Given Berkshire's past success, I think most investors would agree that any stock that operates similarly to it is worth a look. Here's one such stock you might want to consider. It also happens to be a Dividend King.

Warren Buffett.

Image source: Motley Fool.

A similar business model

Over time, Berkshire Hathaway grew into one of the largest conglomerates in the world, acquiring and then running large businesses in a lot of different sectors, from mortgages to railroads to energy. But at its core, Berkshire is an insurance company that invests a large portion of its premiums and cash into its large, roughly $318 billion equities portfolio.

A stock with a somewhat similar business model is property and casualty insurer Cincinnati Financial (CINF 1.22%). A lot of insurance firms invest most of their liquidity into bonds because you need to keep liquid sources of assets in case the insurance firm has to pay out claims. Stocks are plenty liquid but also tend to move more in line with the broader market, so if there is a down year similar to this one, their value may fall more (not that bonds aren't struggling this year).

At the end of the third quarter, Cincinnati Financial had about 39% of its invested assets in stocks across many sectors, including financials, pharmaceuticals, consumer goods, and even some tech companies. Roughly 55% of its invested assets are in fixed-income assets, largely in corporate and municipal bonds.

A Dividend King

Unlike Berkshire Hathaway, which doesn't pay a dividend, Cincinnati Financial not only pays a dividend but is really one of the most consistent generators of passive income in the stock market.

The company is a Dividend King, meaning it's in the S&P 500 and has paid out a dividend and raised that dividend for at least 50 consecutive years. In fact, Cincinnati Financial has increased its dividend for an amazing 61 straight years. Cincinnati Financial currently has an annual dividend yield of 2.7%, which isn't the highest yield in the world but is still quite healthy.

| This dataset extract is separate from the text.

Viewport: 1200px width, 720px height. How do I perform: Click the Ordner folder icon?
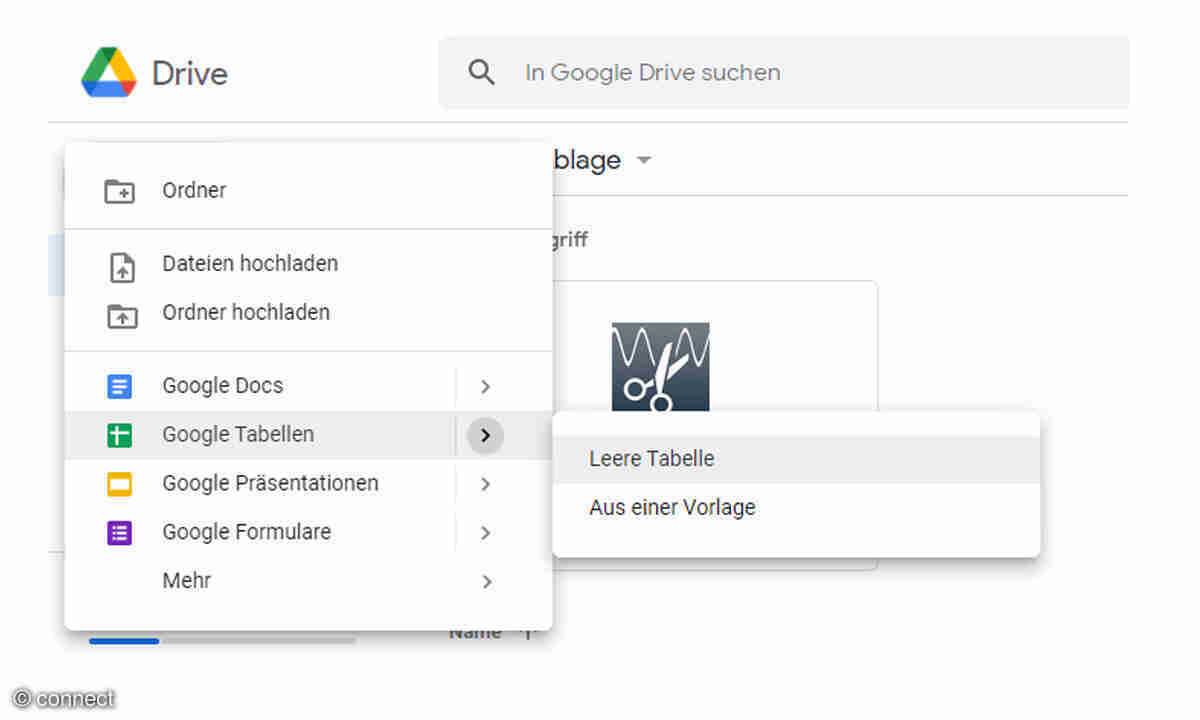tap(121, 190)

While the company has struggled this year due to volatile market conditions, higher loss expenses, and inflation, Cincinnati Financial still managed to increase its dividend by about 9.5% this year. Furthermore, despite reporting losses this year, the company is still generating enough operating cash flow to cover its dividend.

Is Cincinnati Financial a buy?

Companies holding a large portfolio of stocks and fixed-income assets struggled this year because rising interest rates led to a big decline in bond values, and because stocks are largely down this year. Through the first nine months of the year, Cincinnati Financial saw close to $3 billion of losses on these portfolios. However, these are only paper losses and are likely to recover if and when stocks and bonds regain their value in the inevitable bull market still to come.

Furthermore, Cincinnati has also seen loss expenses rise due to inflationary pressure and events like Hurricane Ian, which pushed Cincinnati's combined ratio close to 104%. The combined ratio looks at an insurance firm's loss expenses over earned premiums, so if the ratio is over 100, that means losses are exceeding premiums. 

The good news is inflation looks to have peaked, and Cincinnati has been able to increase premium prices recently, which should help the company's core insurance business next year. While the future for stocks and bonds is still murky, these portfolios in the long term should be able to bounce back and enhance shareholder value.

And with a rock-solid dividend that management has grown over the last six-plus decades, I think Cincinnati Financial is a buy.